All along the way, ANR staff were fantastic, assisting us in every possible way and providing no end of encouragement. Our special thanks obviously go to Kevin Stevens, Des Smith and Neil Travers, but also to train control Port Augusta, who kept us in touch with the real world, and the crews along the line.

Would we go again? Obviously, few 'firsts' are as exciting the second time around. The trip was unique, one of those rare once-in-a-lifetime experiences, however, it was not the physical nightmare we had anticipated and many others had predicted. Anyway the line is no longer. Still we have enjoyed recent short trips and there is always the line through the Pass (how about an annual trophy for the fastest time to Summit?). Then there is the opening of the Crystal Brook standard gauge and the new line to Darwin!

Finally our thanks to ANR and our sponsors, without whom the trip would have been very difficult!

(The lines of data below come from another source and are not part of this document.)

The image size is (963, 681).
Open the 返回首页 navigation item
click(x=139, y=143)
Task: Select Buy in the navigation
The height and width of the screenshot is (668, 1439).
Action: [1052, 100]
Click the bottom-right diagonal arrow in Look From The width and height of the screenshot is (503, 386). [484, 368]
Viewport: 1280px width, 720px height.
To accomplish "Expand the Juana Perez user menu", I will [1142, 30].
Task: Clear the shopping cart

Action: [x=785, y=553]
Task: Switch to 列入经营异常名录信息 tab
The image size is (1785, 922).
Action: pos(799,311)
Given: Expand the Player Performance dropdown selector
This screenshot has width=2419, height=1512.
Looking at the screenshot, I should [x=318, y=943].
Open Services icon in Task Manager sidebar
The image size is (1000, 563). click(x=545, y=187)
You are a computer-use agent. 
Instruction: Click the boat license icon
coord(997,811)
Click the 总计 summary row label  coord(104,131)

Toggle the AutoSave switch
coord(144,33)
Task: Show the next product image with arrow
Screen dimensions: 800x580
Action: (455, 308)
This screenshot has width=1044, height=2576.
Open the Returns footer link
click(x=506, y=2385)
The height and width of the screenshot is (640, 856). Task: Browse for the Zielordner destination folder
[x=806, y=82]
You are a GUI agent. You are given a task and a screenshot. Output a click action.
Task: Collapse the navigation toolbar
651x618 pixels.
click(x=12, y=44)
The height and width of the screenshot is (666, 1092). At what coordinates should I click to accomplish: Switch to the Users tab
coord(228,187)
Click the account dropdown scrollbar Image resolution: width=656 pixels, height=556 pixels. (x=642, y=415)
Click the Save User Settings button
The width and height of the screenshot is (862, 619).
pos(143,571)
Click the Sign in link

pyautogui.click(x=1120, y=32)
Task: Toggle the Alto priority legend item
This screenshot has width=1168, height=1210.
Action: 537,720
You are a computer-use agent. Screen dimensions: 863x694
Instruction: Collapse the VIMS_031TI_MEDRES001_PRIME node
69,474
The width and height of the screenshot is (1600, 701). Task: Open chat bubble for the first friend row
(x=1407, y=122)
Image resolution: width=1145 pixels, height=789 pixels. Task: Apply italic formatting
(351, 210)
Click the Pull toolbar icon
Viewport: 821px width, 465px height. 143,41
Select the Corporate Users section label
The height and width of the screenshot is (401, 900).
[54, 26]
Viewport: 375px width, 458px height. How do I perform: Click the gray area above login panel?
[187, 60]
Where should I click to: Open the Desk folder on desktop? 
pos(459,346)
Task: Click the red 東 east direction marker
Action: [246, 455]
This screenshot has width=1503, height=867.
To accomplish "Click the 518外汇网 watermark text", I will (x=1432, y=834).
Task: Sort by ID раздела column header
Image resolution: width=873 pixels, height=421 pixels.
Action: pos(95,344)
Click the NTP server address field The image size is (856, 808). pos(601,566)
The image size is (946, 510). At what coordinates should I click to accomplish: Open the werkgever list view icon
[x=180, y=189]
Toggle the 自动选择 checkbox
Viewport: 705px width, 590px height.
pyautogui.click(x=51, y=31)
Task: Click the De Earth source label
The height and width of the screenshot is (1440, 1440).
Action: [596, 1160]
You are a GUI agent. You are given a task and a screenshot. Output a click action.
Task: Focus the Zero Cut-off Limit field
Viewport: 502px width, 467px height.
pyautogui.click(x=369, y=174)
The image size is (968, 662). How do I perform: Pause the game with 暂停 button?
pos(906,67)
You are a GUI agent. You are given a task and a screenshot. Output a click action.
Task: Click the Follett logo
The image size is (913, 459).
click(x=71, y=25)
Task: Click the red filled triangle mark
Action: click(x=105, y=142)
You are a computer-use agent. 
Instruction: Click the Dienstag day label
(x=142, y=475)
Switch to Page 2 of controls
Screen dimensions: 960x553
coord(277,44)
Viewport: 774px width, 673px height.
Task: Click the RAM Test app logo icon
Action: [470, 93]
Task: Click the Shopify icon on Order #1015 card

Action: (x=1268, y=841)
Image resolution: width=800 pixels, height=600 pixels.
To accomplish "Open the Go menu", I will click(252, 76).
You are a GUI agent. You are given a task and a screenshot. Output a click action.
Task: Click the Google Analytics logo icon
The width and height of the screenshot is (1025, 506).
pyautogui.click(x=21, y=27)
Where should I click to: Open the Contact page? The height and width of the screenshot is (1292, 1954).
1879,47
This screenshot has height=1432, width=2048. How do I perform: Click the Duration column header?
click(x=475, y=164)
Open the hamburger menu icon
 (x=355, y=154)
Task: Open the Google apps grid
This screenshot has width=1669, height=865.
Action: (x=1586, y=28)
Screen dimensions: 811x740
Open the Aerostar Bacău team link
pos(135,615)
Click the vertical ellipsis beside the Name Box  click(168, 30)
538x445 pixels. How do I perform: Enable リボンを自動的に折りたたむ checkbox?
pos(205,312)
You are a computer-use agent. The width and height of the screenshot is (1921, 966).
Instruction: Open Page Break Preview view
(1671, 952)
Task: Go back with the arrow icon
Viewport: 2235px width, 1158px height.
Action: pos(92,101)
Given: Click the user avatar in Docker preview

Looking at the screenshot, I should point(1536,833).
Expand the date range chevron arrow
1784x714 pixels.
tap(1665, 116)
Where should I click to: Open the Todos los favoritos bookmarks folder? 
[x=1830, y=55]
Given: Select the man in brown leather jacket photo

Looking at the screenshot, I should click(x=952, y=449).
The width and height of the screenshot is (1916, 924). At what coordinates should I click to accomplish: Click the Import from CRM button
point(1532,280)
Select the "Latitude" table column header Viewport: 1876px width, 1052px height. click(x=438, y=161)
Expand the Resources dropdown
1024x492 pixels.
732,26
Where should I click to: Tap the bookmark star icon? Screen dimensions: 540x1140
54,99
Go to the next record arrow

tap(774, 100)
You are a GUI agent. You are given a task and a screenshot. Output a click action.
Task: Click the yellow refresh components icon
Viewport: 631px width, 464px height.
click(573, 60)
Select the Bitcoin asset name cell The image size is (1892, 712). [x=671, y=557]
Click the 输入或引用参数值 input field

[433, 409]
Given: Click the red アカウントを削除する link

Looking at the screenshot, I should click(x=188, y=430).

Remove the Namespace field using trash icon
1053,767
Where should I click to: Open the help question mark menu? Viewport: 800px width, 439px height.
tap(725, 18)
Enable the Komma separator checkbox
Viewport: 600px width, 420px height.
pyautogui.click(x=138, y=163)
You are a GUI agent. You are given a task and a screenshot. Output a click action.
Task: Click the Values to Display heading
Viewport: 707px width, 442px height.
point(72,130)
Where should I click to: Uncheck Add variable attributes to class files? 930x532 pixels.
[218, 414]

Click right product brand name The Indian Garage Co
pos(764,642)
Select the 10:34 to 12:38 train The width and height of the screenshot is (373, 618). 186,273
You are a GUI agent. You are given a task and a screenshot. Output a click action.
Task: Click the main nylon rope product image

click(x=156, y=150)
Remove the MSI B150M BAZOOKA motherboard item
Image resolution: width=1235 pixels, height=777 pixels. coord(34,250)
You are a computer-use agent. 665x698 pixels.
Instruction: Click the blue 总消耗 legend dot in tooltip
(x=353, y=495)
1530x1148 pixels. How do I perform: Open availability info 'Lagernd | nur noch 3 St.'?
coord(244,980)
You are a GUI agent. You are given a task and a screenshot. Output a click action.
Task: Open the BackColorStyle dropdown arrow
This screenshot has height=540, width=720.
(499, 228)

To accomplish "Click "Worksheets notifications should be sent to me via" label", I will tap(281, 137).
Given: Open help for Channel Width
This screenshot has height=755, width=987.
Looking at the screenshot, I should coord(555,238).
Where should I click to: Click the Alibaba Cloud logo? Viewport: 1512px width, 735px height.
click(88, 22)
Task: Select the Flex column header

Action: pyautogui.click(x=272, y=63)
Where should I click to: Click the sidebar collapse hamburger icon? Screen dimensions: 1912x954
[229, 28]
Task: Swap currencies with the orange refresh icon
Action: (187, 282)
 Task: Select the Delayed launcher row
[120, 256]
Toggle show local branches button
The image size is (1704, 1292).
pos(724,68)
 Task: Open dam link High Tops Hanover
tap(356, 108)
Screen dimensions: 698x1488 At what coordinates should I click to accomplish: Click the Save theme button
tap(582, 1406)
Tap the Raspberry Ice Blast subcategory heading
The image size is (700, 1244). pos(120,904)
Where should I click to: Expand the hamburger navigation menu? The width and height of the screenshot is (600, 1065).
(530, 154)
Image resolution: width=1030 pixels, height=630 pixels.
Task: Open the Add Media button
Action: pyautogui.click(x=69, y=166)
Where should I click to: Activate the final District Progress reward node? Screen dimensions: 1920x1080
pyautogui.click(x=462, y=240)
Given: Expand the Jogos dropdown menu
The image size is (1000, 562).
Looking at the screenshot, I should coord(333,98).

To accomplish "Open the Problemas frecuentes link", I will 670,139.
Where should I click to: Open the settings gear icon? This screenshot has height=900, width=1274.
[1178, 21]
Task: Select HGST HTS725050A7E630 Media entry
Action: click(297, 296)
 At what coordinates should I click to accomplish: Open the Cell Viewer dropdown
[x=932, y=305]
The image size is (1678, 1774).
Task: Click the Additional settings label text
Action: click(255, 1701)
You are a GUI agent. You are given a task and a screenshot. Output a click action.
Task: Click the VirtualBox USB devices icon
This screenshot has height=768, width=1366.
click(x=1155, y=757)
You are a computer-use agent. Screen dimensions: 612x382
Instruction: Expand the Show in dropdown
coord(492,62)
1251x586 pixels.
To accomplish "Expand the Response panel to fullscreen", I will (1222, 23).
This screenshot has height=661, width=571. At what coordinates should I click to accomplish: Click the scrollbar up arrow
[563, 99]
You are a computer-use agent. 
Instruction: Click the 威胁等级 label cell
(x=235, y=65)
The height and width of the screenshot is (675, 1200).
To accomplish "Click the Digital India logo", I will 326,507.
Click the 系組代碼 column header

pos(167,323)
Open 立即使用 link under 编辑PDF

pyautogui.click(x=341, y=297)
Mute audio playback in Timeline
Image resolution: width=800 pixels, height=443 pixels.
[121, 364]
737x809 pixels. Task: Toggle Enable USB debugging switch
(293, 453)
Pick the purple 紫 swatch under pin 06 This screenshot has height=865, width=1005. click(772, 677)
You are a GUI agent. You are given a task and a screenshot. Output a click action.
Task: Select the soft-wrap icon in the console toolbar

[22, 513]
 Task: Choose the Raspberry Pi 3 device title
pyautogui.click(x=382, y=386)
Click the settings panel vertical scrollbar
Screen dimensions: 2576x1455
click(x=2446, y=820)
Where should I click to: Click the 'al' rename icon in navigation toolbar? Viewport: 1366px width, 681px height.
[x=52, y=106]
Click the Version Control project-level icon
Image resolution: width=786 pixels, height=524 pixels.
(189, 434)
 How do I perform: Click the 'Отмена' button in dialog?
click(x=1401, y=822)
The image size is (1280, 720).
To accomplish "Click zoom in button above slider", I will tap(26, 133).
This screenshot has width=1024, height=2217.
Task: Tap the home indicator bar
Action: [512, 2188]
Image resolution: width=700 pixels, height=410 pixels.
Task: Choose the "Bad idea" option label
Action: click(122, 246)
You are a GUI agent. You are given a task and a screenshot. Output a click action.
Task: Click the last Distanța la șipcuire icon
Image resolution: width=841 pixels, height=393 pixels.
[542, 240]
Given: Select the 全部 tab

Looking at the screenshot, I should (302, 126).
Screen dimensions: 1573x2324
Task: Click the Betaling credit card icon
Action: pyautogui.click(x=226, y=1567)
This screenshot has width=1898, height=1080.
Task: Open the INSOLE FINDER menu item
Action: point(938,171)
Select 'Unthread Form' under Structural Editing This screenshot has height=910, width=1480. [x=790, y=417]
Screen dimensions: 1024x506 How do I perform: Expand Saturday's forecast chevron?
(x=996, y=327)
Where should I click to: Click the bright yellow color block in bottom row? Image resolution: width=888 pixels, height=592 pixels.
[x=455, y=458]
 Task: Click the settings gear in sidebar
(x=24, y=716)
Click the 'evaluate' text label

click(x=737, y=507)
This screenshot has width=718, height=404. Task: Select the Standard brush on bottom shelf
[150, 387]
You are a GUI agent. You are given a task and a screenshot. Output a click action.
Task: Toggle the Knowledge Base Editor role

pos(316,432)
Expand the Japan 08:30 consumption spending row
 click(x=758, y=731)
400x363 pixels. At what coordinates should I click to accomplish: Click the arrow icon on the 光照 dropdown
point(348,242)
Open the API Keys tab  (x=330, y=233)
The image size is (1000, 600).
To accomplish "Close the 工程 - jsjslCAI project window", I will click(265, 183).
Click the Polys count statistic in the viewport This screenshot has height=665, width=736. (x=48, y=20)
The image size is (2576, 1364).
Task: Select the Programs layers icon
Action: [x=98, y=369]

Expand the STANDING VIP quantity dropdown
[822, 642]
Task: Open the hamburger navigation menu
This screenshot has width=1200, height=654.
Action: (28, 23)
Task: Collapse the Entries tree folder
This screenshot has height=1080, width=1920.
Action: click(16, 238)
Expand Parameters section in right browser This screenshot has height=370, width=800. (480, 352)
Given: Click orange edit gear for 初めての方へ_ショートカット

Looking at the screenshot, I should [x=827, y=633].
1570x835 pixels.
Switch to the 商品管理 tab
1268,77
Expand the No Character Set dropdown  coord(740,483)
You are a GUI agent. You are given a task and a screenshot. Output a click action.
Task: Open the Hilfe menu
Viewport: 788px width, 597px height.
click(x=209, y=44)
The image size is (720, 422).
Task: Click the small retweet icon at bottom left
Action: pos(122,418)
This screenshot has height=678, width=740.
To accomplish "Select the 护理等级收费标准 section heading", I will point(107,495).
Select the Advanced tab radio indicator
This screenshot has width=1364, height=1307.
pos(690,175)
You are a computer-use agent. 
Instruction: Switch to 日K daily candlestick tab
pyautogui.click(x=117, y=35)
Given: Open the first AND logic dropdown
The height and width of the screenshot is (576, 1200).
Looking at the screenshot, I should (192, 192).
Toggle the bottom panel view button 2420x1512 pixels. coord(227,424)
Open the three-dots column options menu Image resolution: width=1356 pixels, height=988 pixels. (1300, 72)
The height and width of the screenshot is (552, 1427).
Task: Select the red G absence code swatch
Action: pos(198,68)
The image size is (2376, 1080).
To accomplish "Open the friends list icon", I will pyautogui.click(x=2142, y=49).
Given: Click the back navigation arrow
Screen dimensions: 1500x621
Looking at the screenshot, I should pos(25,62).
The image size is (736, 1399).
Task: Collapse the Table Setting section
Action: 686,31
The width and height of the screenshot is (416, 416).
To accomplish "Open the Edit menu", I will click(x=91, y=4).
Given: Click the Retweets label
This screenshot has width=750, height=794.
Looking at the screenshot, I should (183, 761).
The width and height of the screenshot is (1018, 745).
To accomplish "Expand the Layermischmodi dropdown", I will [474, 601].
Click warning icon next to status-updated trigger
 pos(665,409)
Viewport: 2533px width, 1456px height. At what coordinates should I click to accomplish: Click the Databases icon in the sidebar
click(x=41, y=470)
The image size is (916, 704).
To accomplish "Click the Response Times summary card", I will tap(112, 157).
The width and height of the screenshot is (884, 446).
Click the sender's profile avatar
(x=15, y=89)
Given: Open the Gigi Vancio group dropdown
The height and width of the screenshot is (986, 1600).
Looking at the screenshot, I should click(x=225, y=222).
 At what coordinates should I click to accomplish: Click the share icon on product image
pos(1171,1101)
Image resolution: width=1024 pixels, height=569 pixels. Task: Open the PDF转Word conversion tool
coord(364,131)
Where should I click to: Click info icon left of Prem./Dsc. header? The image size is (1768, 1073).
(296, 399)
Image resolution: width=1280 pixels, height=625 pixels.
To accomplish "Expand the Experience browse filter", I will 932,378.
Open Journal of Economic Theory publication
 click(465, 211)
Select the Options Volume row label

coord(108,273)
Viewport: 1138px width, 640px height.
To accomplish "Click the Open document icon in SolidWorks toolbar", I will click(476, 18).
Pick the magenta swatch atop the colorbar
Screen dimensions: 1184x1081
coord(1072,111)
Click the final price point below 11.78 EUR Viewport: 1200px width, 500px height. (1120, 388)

Highlights of the Hand Ghan journey

Wangianna Bank – look out! Later experience proved that a crew of four was better than five
Nearing William Creek – a brief downhill run
William Creek
Crossing the southbound Ghan at the Algebuckina Bridge
Bartons Gap – the long hard climb near the abandoned North Creek Siding
Bloods Creek Siding, 41°C at 10 a.m., waiting for the change
On the three rail track through Heavitree Gap
And you'd think Princess Alexandra did it! This smug bunch has just unveiled the plaque a day early at Alice Springs.